Nicholas Pratt looks at the attention managers pay to the cost of clearing and settlement and finds that the costs are too low to bother about.
In the focus on asset management fees and costs, the UK Financial Conduct Authority (FCA) recently highlighted “third-party costs” in its Asset Management Market Study Interim Report. Costs like these do not generally get the same level of attention from managers or their investors when compared to explicit fund charges.
Among the more obscure charges are clearing and settlement. The FCA accepted there was a general level of transparency, but also proposed clearer communication of fund charges and increased standardisation of costs.
In its report, the FCA said: “The ancillary service providers we spoke to told us that they provide a detailed fee breakdown to their clients of the costs of services, including custody, depositary and trustee services, even where services are bundled.
“Most asset managers in our sample felt ancillary service costs disclosure was good, and respondents said that there is a good flow of information from
the ancillary service provider to asset managers.”
But the report also noted that “investors (especially retail) are not particularly sensitive to charges, suggesting pressure to control third-party costs may be weak. In addition, both retail and institutional investors may not be aware of charges that are not shown in the headline rate”.
Managers typically pay for many of their ancillary services as part of a bundled package in order to save money. This includes clearing and settlement, which is typically provided by custody banks as part of their service.
The FCA’s report noted that custody services were the most commonly purchased as part of a bundle by asset managers (more than 40%).
Clearing and settlement providers, such as central securities depositaries (CSDs), have little or no direct interaction with either fund managers or investors when providing their core services.
But in recent years, international CSDs, such as Euroclear and Clearstream, have branched out into other services, such as collateral management and asset servicing. This puts them into more direct dealings with fund management firms.
However, when it comes to the core services, these are still provided via a custodian, a depositary or a broker.
This sometimes makes it difficult for fund managers to know exactly how much they are paying for their clearing and settlement – though according to clearing and settlement providers themselves, the figure is likely to be very low.
If the total expense ratio for a fund is estimated at 100 basis points (bps), the trading costs would generally be between 1 and 5bps at the very most – typically for funds with underlying instruments that are traded at a high frequency.
The lion’s share of the fund’s operational costs are for administration, accounting and transfer agency functions, with the clearing and settlement costs forming a much smaller proportion.
The presence of an intermediary between the clearing and settlement provider and the fund manager means that there is an additional cost to be paid by the manager and their underlying investors, though this depends on how the custodian decides to pass on its own costs. But again, this is unlikely to be too high given the competition in the market, say CSDs.

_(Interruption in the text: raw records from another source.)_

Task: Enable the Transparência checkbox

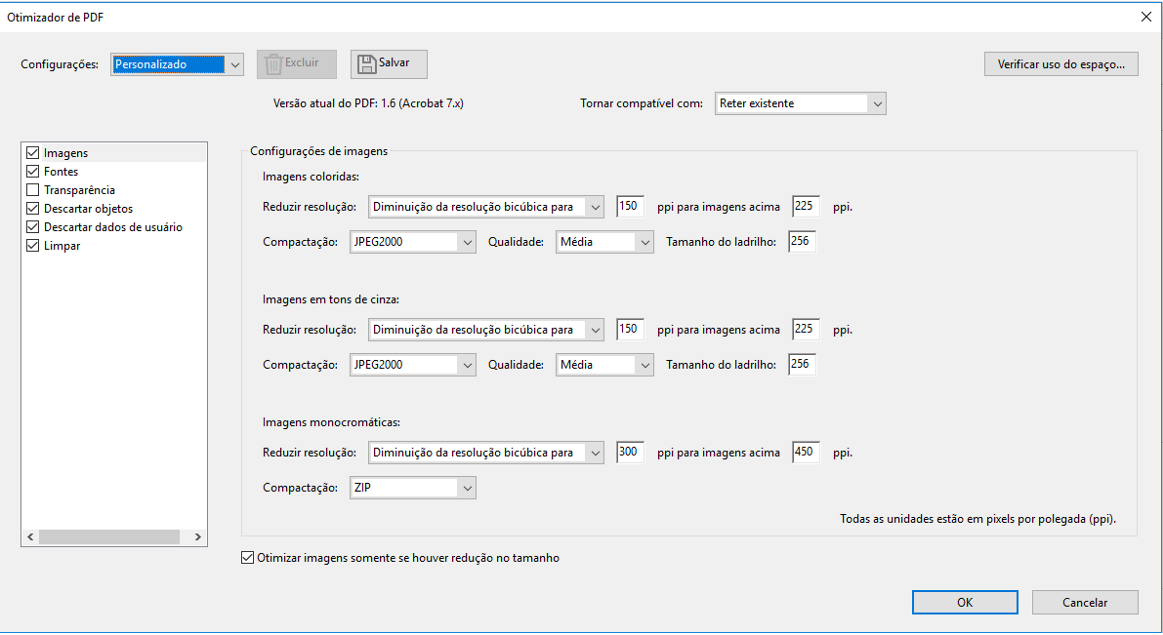Action: (x=33, y=190)

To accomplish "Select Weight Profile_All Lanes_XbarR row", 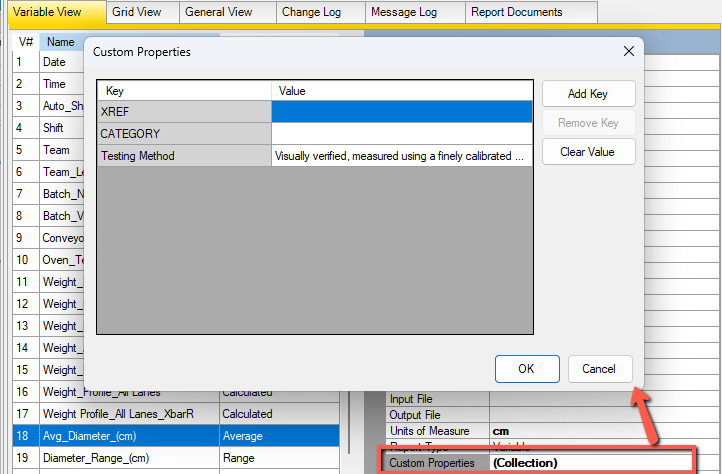I will [128, 414].
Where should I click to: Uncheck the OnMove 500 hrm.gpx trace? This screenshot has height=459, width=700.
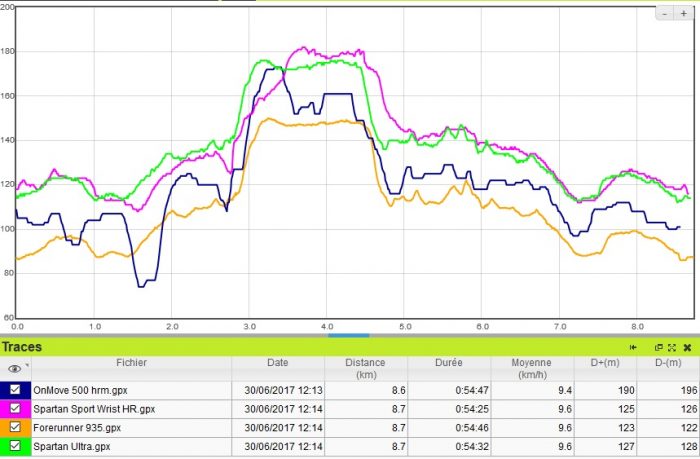(15, 389)
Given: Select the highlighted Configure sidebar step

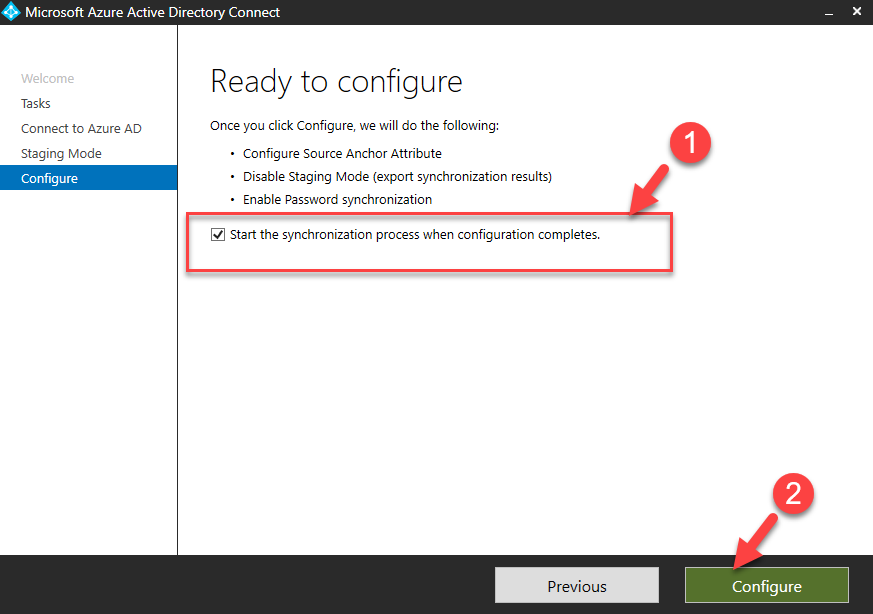Looking at the screenshot, I should [89, 178].
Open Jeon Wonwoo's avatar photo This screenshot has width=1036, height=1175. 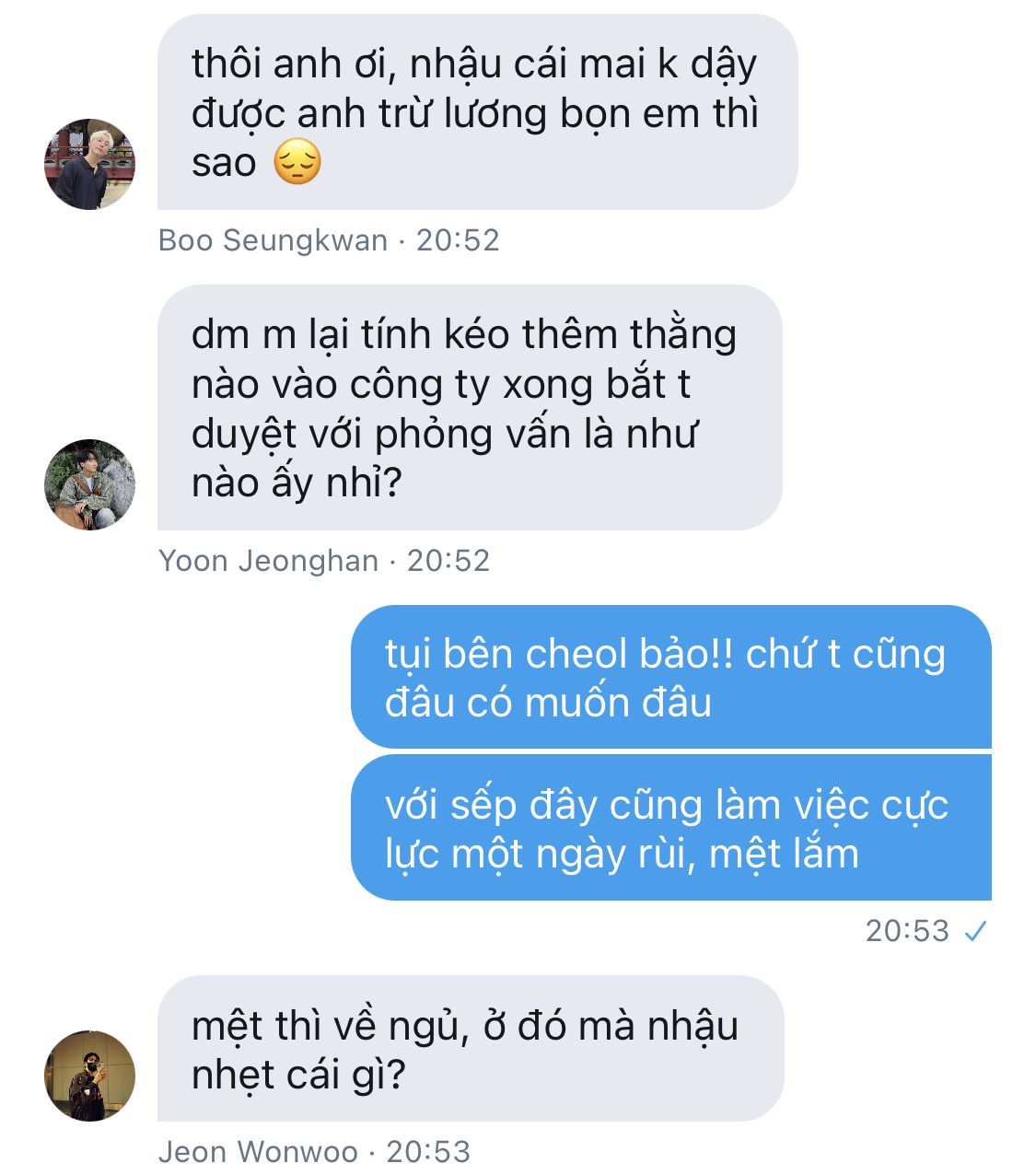coord(89,1076)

“The brokers and the custodians have to keep their customers happy, so that means fees are only going one way – down. For the funds with vanilla underlying instruments, we have not seen them going up and with T2S [Target2Securities], these fees are becoming even cheaper,” says one person from a clearing and settlement provider speaking on condition of anonymity.
There is a regulatory drive to bring more transparency to investment fund transactions and their value chains, most notably the updated Markets in Financial Instruments Directive, known as MiFID II. This EU directive will force asset managers to show how much they have spent on trading, and force custodians to show how much they have charged their asset manager clients.
But, say clearing and settlement providers spoken to by Funds Europe, this is unlikely to reduce clearing prices because they are already so low.
The primary interest for fund managers is not cost but safety, say the providers.
“Our service is safekeeping and the segregation of assets. We get our instructions from brokers and custodians,” says one.
This arrangement, whereby fund managers do not keep their assets directly with the CSDs and clearing houses, is welcomed by the service providers.
Before the financial crisis, one problem was the lack of segregation in various duties. The mandatory appointment of a custodian means that there is no longer room for manipulation. This is not to say that there is no room for fund managers to exert any pressure on the cost of their chosen custodians, as has been proven by the recent examples of large managers changing custodians, such as BlackRock.
WRONG END OF THE CHAIN
Rather than looking to reduce the cost of clearing and settlement – a cost that is already “minuscule” – fund managers should be looking at the opposite end of the transaction chain, argues one clearing and settlement provider. More specifically they should be examining why there is not greater use of electronic standards for end investors.
“This is why ETFs are so cost-efficient, because the transactions go through an electronic exchange and the investors are all professionals,” says the person.
“But in the traditional mutual funds market, any investor is able to send a subscription or redemption notice in any format they choose. And the costs are recorded at the transfer agent level.
“I still don’t understand why fund managers allow investors to invest directly and not through professional intermediaries or through a standard electronic process.”